* Task to carry out: Return the following from the records below: each line, word for word, starting with the line that contains "Given: Switch to the Activity tab" and going on through the line that contains "Task: Open My Organization settings page", with nothing outside that range.

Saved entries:
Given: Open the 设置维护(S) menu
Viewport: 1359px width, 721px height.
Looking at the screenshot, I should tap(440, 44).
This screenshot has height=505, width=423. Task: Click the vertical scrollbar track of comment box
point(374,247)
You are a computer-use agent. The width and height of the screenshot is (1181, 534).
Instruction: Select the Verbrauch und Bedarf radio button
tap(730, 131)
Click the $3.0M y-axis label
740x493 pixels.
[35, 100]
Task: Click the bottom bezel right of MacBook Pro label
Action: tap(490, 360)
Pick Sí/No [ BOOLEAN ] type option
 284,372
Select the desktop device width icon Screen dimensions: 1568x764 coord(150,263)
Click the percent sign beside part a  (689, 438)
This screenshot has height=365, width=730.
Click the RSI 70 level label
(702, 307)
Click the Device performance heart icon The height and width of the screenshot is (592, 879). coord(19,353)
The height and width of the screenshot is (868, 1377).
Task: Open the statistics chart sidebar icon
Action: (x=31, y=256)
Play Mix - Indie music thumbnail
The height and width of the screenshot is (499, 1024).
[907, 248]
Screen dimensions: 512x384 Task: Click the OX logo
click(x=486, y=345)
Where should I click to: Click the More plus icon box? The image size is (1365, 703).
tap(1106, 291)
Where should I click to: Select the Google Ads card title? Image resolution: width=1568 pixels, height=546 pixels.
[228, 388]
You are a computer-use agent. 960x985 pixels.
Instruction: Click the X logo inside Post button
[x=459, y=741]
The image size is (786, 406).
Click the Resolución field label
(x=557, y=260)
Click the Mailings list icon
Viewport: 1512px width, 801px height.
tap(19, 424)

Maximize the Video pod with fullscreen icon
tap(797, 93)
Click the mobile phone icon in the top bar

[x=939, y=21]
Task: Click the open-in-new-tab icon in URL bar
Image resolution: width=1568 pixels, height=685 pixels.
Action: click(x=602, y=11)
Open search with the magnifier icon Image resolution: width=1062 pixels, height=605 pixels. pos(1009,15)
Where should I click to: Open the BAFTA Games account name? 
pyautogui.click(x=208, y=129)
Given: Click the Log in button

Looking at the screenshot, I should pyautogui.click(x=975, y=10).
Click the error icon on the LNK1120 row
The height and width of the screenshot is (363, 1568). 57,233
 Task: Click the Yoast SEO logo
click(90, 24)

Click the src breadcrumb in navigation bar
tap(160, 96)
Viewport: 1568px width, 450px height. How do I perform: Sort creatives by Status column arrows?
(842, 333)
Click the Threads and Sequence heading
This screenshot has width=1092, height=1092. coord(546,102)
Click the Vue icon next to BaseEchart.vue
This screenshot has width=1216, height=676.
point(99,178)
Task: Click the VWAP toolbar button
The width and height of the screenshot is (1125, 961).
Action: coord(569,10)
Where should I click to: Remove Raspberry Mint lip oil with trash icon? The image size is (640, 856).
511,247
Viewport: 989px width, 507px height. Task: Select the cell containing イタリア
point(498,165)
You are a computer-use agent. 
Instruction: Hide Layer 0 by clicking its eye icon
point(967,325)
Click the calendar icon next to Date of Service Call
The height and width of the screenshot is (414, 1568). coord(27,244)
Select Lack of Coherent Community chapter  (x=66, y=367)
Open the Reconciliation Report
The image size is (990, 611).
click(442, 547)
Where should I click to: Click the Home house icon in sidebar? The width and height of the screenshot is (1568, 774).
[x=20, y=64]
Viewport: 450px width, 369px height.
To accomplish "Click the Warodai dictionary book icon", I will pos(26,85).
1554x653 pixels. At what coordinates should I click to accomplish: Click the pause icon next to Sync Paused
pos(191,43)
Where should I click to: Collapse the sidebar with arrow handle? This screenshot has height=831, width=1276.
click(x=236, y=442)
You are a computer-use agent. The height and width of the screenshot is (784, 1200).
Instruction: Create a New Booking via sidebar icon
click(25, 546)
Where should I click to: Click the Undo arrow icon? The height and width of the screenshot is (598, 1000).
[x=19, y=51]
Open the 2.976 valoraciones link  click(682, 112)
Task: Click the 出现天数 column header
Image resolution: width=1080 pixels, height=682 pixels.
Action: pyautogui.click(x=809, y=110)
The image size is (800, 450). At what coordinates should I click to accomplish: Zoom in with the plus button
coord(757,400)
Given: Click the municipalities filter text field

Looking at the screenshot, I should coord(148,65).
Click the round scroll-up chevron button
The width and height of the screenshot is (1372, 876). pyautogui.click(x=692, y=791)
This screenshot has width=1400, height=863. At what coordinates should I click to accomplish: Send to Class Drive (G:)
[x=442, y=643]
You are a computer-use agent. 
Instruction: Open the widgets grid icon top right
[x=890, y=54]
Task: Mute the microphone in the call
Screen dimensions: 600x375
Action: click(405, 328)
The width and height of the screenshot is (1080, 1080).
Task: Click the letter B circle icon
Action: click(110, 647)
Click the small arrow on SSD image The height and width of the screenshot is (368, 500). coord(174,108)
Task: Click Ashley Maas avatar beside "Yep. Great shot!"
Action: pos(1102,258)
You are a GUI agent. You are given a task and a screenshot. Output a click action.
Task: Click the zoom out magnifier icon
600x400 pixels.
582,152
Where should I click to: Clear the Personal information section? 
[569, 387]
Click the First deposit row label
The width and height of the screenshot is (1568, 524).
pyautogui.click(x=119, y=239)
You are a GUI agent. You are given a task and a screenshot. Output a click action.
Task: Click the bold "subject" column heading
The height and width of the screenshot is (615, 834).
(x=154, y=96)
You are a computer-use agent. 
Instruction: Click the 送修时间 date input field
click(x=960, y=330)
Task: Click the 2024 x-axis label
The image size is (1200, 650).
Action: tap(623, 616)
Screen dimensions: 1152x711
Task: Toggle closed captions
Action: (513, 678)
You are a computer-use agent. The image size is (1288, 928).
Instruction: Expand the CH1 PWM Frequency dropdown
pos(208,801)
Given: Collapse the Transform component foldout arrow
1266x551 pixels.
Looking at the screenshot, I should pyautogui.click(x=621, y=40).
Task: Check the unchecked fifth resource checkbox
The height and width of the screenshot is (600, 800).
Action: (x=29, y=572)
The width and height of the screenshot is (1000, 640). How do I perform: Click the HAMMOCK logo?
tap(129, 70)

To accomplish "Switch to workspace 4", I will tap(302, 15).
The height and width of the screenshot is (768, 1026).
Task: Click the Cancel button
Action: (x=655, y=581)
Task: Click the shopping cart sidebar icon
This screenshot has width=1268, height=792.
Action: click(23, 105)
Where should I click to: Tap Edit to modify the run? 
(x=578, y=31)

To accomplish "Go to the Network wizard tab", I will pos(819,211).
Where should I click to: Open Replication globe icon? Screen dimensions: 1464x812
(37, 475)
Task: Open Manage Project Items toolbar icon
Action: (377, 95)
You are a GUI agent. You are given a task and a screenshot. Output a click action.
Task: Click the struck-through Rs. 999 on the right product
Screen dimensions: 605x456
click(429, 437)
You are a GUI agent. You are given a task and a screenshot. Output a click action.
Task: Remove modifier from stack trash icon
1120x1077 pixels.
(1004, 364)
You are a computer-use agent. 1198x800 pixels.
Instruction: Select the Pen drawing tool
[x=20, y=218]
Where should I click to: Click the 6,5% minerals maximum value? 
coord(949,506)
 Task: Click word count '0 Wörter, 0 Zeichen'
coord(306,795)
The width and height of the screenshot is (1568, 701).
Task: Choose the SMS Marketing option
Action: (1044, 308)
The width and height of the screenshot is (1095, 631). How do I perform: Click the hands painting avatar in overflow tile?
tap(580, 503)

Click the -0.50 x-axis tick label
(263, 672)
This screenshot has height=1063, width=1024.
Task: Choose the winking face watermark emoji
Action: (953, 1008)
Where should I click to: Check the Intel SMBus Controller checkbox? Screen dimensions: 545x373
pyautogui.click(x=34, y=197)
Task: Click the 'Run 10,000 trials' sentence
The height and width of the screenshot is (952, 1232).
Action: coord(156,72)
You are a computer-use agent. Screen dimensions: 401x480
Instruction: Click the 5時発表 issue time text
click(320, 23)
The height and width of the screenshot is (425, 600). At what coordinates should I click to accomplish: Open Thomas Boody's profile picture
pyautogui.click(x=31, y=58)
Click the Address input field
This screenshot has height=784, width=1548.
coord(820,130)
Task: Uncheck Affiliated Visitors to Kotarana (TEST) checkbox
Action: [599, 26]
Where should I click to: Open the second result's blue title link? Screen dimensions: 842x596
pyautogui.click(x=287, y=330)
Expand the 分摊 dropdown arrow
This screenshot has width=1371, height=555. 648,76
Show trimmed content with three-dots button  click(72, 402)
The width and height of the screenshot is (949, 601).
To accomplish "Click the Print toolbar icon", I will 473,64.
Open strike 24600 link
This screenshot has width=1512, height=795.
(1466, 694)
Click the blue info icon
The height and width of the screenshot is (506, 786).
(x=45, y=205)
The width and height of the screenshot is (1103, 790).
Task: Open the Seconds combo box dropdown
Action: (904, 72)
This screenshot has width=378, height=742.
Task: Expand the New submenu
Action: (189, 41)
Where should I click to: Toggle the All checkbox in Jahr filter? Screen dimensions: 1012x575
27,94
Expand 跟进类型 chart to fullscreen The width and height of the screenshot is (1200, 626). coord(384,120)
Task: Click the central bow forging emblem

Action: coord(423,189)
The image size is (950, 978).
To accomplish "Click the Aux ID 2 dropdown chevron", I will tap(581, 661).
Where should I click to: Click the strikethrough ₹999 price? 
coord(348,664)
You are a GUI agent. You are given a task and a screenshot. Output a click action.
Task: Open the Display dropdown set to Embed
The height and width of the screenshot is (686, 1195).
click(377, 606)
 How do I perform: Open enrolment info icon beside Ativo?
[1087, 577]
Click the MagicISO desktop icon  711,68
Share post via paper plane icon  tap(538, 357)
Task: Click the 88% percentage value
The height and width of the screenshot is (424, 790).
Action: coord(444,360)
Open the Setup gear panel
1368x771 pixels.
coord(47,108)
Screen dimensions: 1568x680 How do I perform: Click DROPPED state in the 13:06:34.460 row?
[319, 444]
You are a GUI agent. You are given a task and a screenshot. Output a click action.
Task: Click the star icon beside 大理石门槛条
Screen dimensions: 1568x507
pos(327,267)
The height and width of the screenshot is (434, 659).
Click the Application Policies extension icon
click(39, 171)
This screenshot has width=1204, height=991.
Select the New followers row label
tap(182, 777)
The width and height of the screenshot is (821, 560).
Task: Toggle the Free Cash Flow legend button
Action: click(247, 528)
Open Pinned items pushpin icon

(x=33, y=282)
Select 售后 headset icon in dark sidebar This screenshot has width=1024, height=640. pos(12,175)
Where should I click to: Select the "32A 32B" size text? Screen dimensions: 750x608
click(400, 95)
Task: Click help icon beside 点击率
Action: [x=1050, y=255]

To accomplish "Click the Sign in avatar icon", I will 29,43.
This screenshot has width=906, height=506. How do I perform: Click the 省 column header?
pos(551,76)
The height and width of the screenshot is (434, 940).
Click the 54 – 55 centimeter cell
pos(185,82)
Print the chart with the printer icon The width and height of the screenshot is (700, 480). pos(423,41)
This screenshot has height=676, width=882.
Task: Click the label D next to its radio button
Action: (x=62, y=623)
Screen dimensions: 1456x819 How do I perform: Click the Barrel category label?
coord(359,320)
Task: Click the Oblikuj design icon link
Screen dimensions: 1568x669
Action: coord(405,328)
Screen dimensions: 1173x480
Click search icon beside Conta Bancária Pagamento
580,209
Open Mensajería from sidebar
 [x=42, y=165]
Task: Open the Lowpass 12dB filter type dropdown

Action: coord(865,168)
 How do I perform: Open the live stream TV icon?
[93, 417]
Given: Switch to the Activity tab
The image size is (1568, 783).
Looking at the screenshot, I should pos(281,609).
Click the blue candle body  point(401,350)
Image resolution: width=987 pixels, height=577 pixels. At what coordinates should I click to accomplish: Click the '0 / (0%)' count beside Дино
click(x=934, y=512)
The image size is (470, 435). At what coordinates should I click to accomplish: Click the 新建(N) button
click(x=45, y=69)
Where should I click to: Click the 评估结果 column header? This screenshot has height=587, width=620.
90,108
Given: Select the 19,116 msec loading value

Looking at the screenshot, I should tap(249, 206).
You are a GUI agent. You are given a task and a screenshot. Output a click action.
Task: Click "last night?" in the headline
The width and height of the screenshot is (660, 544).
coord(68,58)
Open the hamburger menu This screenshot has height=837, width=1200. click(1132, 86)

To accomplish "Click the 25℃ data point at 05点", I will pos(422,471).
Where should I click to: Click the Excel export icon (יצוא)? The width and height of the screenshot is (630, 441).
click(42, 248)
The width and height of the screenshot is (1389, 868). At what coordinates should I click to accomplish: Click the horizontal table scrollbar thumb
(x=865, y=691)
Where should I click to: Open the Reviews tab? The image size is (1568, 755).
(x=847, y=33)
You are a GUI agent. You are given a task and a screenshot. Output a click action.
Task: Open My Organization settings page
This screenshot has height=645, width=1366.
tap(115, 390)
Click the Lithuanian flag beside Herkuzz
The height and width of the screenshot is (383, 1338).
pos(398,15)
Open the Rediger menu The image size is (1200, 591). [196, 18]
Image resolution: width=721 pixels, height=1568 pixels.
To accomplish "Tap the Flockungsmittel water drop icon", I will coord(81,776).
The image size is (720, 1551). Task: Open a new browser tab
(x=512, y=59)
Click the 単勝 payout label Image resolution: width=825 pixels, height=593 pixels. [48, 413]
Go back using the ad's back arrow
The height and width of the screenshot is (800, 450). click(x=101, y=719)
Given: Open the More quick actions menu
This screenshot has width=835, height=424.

* Written solution:
Given: Switch to the Activity tab
The image size is (1568, 783).
Looking at the screenshot, I should pos(281,609).
Click the blue candle body  point(401,350)
Image resolution: width=987 pixels, height=577 pixels. At what coordinates should I click to accomplish: Click the '0 / (0%)' count beside Дино
click(x=934, y=512)
The image size is (470, 435). At what coordinates should I click to accomplish: Click the 新建(N) button
click(x=45, y=69)
Where should I click to: Click the 评估结果 column header? This screenshot has height=587, width=620.
90,108
Given: Select the 19,116 msec loading value

Looking at the screenshot, I should tap(249, 206).
You are a GUI agent. You are given a task and a screenshot. Output a click action.
Task: Click "last night?" in the headline
The width and height of the screenshot is (660, 544).
coord(68,58)
Open the hamburger menu This screenshot has height=837, width=1200. click(1132, 86)

To accomplish "Click the 25℃ data point at 05点", I will pos(422,471).
Where should I click to: Click the Excel export icon (יצוא)? The width and height of the screenshot is (630, 441).
click(42, 248)
The width and height of the screenshot is (1389, 868). At what coordinates should I click to accomplish: Click the horizontal table scrollbar thumb
(x=865, y=691)
Where should I click to: Open the Reviews tab? The image size is (1568, 755).
(x=847, y=33)
You are a GUI agent. You are given a task and a screenshot. Output a click action.
Task: Open My Organization settings page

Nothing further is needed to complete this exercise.